Odd man out in the film is Ashton Holmes as James Wetherhold, son to Lawrence, brother-antagonist to Vanessa and nephew-buddy to Chuck. His character seems much more sketchy than the others, out of focus rather than complex, and it seems natural that it is pushed to the periphery of the narrative. James is already a student at Pittsburgh's own Carnegie-Mellon University (free, as his father is a professor there, unlike Stanford), but feels pushed out of his family by the cold intellectual ambition of his father and sister - although he does seem to evince this in a particularly puerile, aggressive manner from time to time. For me, and for all her faults and apparent coldness, Vanessa seemed a much more sympathetic, essentially warm and ultimately believable character than James. Chuck goes to sleep in James's dorm room a couple of nights a week when the Wetherhold home life becomes too much for him, which does underline their emotional similarity as outcasts, but the idea of James as the emotionally normal kid who can tread both side of the tracks (he holds the traditional frat boy beer parties by night, as well as getting to know one of Lawrence's junior female colleagues rather well, while getting poems published in The New Yorker by day) does not ring true. Lawrence visits his son on campus at different times during the film, supposedly to illustrate the distance between the two, as Lawrence tries to invite James back into his life – in effect, though, he seems to be inviting James into the film, an invitation that is refused, as if the character realizes that he is only half-formed and does not wish to expose himself to scrutiny.

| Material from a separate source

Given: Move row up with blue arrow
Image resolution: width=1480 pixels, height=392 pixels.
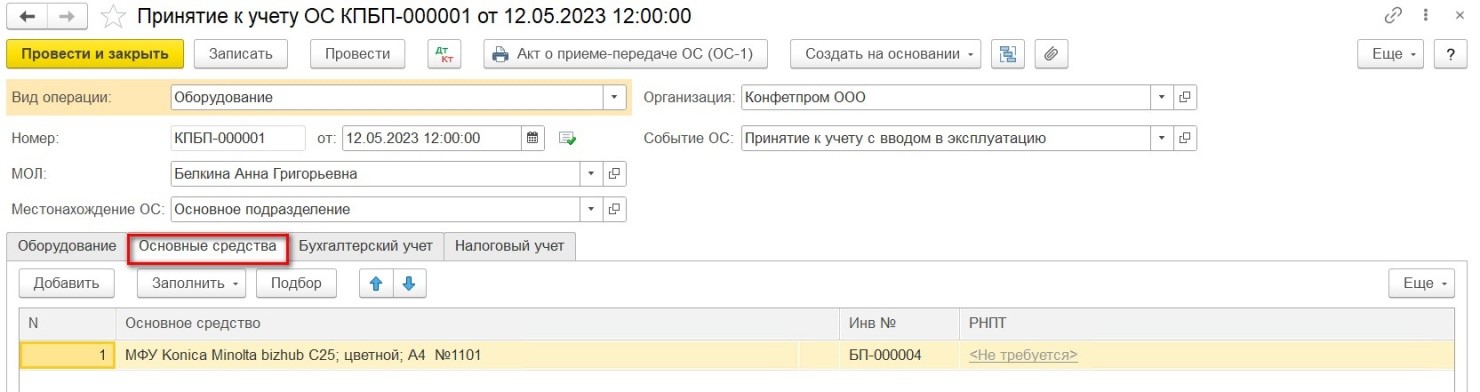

The parallel between Lawrence's public life as a respected academic writer, a self-image which is shaken, ultimately life-affirmingly, in the course of the film, and his private life as a father, brother, lover and eventually husband, is beautifully paced and the narrative arc is satisfying without the clichéd, over-neat resolution one might expect from a film that is disguised as a mainstream feelgood comedy, but is more interesting than that, and poses several interesting questions about self-perception, ambition, and their effect upon relationships. Mark Poirier's script also provides some terrific one-liners, that, while often raising a smile, have a poignant echo; when Lawrence confronts Vanessa with her unhappiness, despite her life of high achievement, she responds, "Well, you're not happy – and you’re my role model." The film contains many moments of gentle, but telling, interaction between its protagonists that prickle a little more than the traditional Hollywood vehicle and leave the audience with an abiding interest in the fate of these unusually normal, smart people.